*Work request:* What you give back should be exactly the opening lines of the data, ending with the line that contains "Click the shield" and including it.
##############################
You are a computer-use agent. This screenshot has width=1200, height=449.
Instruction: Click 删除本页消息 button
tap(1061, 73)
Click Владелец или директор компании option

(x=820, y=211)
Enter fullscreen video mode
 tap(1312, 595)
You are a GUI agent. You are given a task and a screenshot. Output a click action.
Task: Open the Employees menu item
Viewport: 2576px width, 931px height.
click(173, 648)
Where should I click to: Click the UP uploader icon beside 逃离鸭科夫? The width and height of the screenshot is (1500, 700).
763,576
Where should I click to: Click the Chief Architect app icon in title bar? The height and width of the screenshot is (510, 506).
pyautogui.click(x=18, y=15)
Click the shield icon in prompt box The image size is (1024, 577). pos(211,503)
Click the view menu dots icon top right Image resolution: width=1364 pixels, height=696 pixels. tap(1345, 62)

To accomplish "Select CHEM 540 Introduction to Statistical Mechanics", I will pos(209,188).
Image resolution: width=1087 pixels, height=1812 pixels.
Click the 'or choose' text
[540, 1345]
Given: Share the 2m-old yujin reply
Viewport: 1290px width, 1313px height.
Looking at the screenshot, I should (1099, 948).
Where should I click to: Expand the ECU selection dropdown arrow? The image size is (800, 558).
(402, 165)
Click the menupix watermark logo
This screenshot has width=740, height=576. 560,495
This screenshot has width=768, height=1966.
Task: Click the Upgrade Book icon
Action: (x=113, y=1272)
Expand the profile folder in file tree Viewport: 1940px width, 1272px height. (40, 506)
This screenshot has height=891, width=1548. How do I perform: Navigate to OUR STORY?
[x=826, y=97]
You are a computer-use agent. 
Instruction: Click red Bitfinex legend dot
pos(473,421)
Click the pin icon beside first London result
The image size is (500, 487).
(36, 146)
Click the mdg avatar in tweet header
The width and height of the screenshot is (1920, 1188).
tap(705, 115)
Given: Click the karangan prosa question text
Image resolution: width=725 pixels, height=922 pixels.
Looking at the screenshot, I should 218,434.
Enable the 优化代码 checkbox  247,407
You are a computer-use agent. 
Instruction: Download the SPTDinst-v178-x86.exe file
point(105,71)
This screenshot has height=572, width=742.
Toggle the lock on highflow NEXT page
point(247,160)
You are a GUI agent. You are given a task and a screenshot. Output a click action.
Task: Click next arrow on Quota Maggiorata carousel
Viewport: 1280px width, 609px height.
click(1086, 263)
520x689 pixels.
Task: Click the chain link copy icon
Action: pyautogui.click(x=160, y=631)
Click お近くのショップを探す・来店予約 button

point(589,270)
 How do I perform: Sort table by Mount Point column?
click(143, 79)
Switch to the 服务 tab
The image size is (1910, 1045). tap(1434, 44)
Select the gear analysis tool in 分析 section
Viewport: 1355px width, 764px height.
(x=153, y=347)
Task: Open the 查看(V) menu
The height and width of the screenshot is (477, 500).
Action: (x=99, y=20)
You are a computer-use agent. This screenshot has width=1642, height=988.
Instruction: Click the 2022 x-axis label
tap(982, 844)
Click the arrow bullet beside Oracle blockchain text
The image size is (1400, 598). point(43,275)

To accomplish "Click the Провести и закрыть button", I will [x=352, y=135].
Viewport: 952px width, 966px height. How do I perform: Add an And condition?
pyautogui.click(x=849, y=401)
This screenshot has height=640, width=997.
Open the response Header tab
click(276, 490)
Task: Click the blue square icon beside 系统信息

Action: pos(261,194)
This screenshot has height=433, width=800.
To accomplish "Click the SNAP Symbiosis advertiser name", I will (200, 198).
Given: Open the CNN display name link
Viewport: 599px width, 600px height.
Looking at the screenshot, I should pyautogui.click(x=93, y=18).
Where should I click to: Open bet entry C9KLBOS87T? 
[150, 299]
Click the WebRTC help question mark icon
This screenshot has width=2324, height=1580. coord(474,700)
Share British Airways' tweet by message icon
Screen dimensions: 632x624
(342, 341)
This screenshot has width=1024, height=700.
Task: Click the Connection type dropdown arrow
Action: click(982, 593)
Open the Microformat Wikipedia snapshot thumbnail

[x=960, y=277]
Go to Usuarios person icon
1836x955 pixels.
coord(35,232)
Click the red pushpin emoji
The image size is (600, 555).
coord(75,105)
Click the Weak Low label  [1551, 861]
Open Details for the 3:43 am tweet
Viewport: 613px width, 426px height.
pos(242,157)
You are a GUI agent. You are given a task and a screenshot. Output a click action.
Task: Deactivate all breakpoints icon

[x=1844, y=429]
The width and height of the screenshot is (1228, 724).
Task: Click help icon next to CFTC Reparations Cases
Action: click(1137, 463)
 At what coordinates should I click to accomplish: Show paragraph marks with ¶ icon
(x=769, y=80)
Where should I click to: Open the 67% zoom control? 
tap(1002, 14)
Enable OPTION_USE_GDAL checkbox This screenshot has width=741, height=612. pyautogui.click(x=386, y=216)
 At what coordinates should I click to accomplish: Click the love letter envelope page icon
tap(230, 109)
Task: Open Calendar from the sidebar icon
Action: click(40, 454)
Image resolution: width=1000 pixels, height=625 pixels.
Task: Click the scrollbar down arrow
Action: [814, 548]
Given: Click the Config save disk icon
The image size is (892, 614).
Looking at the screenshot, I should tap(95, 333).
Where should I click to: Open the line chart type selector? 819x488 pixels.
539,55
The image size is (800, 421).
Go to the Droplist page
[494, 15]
##############################
*Your solution:*
You are a computer-use agent. This screenshot has width=1200, height=449.
Instruction: Click 删除本页消息 button
tap(1061, 73)
Click Владелец или директор компании option

(x=820, y=211)
Enter fullscreen video mode
 tap(1312, 595)
You are a GUI agent. You are given a task and a screenshot. Output a click action.
Task: Open the Employees menu item
Viewport: 2576px width, 931px height.
click(173, 648)
Where should I click to: Click the UP uploader icon beside 逃离鸭科夫? The width and height of the screenshot is (1500, 700).
763,576
Where should I click to: Click the Chief Architect app icon in title bar? The height and width of the screenshot is (510, 506).
pyautogui.click(x=18, y=15)
Click the shield icon in prompt box The image size is (1024, 577). pos(211,503)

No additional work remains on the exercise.